I ran into the following problem in my research:
Given an invertible matrix $A \in \mathbb{C}^{n\times n}$, and define $B = A^{-1}$. Denote the $i$th standard basis in $\mathbb{R}^n$ by $e_i$ and the $i$th row of $B$ by $B_{i\bullet}$. Then is the following true \begin{equation} \label{1} \alpha A^HA - e_ie_i^T \succeq 0, \end{equation} when $\alpha \geq \|B_{i\bullet}\|_2^2$?
Numerical results seem to suggest that it always holds but I've not been able to find a proof.

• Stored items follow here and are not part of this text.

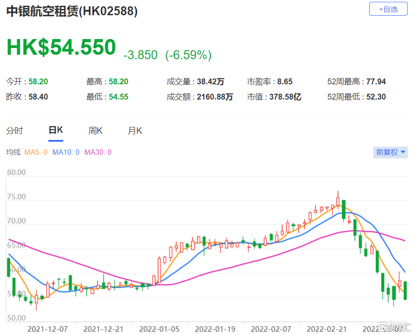Add stock with +自选 button
Image resolution: width=414 pixels, height=335 pixels.
pyautogui.click(x=388, y=9)
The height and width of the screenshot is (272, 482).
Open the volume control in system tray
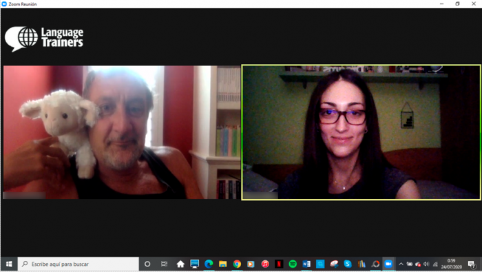(426, 264)
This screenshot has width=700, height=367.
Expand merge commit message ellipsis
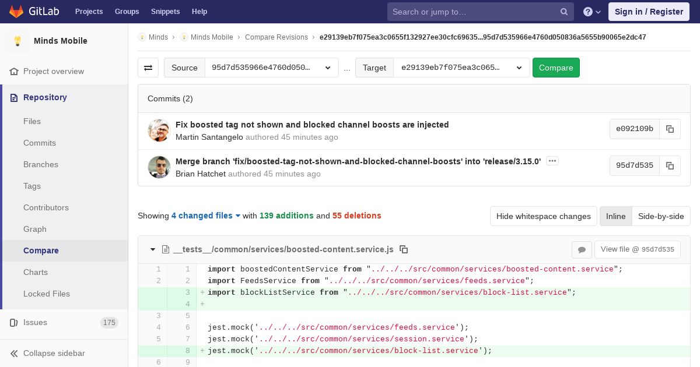coord(552,161)
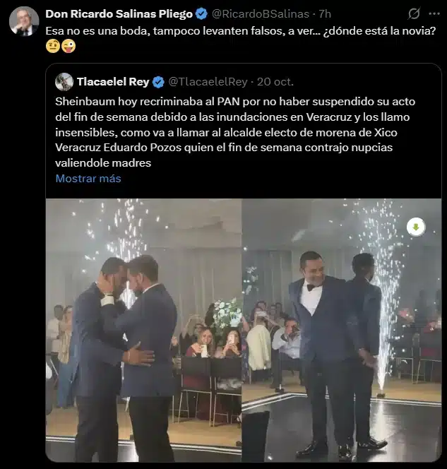Viewport: 447px width, 469px height.
Task: Click the green download arrow on the photo
Action: coord(416,227)
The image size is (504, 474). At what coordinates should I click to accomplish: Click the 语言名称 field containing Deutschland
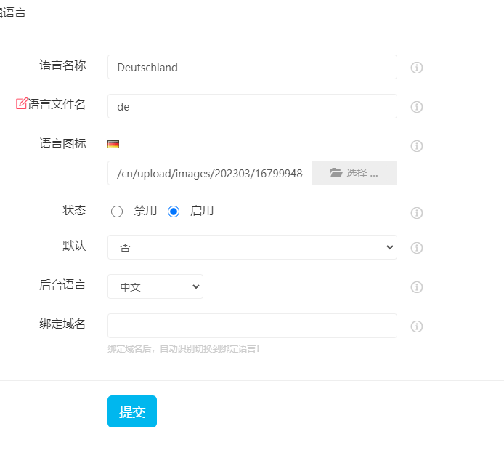click(252, 67)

What I thought is the following: let $z$ be a complex nonzero columnvector, then we want to show that $$z^H(\alpha A^HA - e_ie_i^T)z \geq 0.$$ This is equal with showing that $$\alpha (Az)^H(Az) - z^He_ie_i^Tz \geq 0.$$ We have that the $2$-norm $\|x\|_2^2 = \langle x, x \rangle$, where $\langle \cdot, \cdot \rangle$ denotes the inner product of vectors. Moreover, you can compute yourself that $z^He_ie_i^Tz = |z_i|^2$, where $z_i$ is the $i$th entry of the vector $z$.

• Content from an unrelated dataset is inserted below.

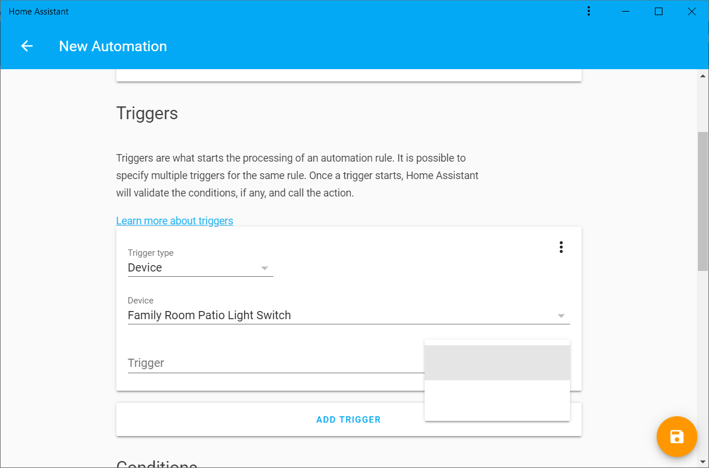Click the scrollbar track below the thumb
709x468 pixels.
pos(703,360)
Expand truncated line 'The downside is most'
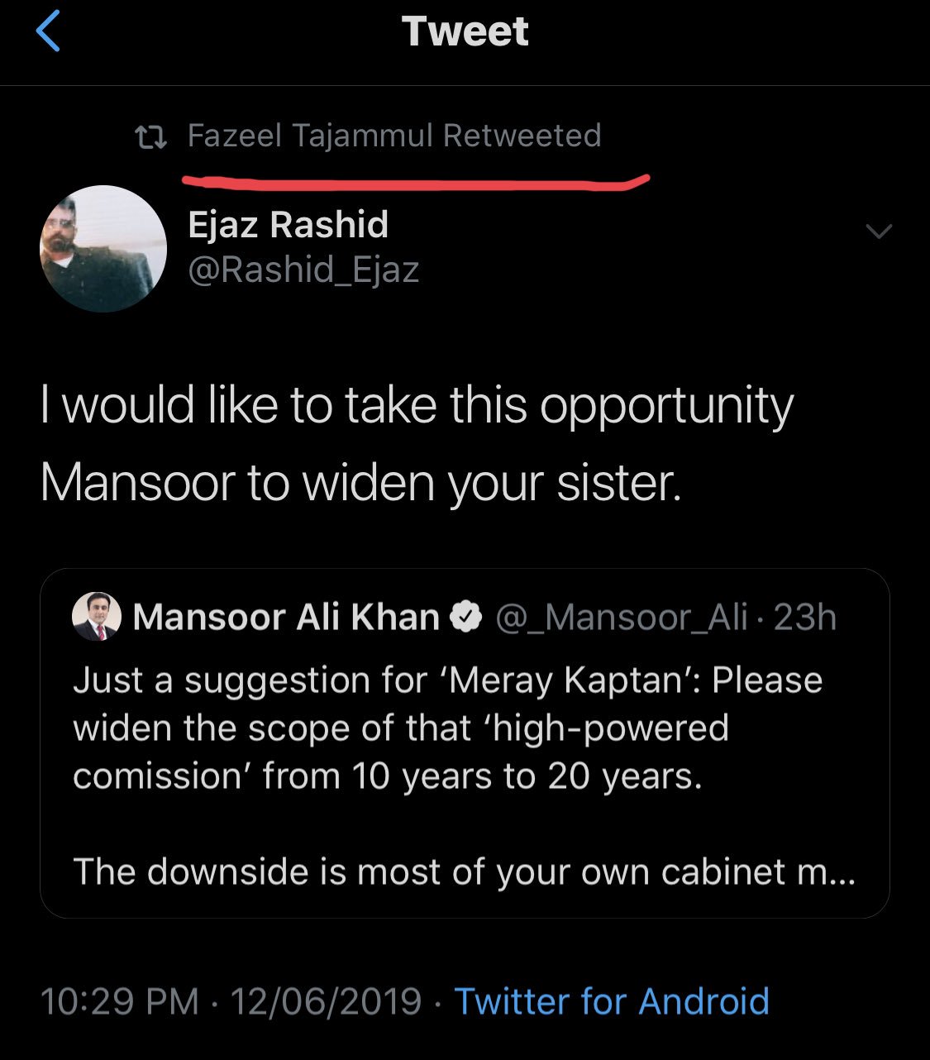 (463, 871)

Let us now focus on the term $\alpha(Az)^H(Az)$ for which we have the following inequality: $$\alpha(Az)^H(Az) \geq \|B_{i\bullet}\|_2^2 \|Az\|_2^2$$ because of the definition of $\alpha$. Let us now use the inequality of Cauchy-Schwarz, which states that for every $p$-norm we have that $|x^Hy| \leq \|x\|_p\|y\|_p$. Applying this for $p = 2$ and the fact that $f: \mathbb{R} \to \mathbb{R}: x \mapsto x^2$ is a strictly increasing function on $\mathbb{R}^+$, we have that $$\|B_{i\bullet}^H\|_2^2 \|Az\|_2^2 \geq |B_{i\bullet} Az|^2$$ (we can write $\|B_{i\bullet}^H\|_2^2 = \|B_{i\bullet}\|_2^2$ for a vector).

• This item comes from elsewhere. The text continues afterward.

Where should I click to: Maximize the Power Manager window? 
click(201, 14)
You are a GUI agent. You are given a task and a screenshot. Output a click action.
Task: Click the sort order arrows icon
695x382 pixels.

If we now note that $Az$ is a linear combination of the columns of $A$ with coefficients $z_j$ (the entries of the vector $z$) and we also have that $B_{i\bullet}a_j = \delta_{i,j}$ where $a_i$ denotes the $i$th column of the matrix $A$, we have that $$|B_{i\bullet} Az|^2 = |B_{i\bullet}a_iz_i|^2 = |z_i|^2.$$
As a result, we find that $$\alpha (Az)^H(Az) - z^He_ie_i^Tz \geq 0 \geq |z_i|^2 - |z_i|^2 = 0,$$ which concludes this proof.
$\textbf{Remark:}$ Any thoughts on this proof are welcome, since I am not completely sure about the step where I say that the linear combination only has a term in $z_i$ since the other terms would vanish.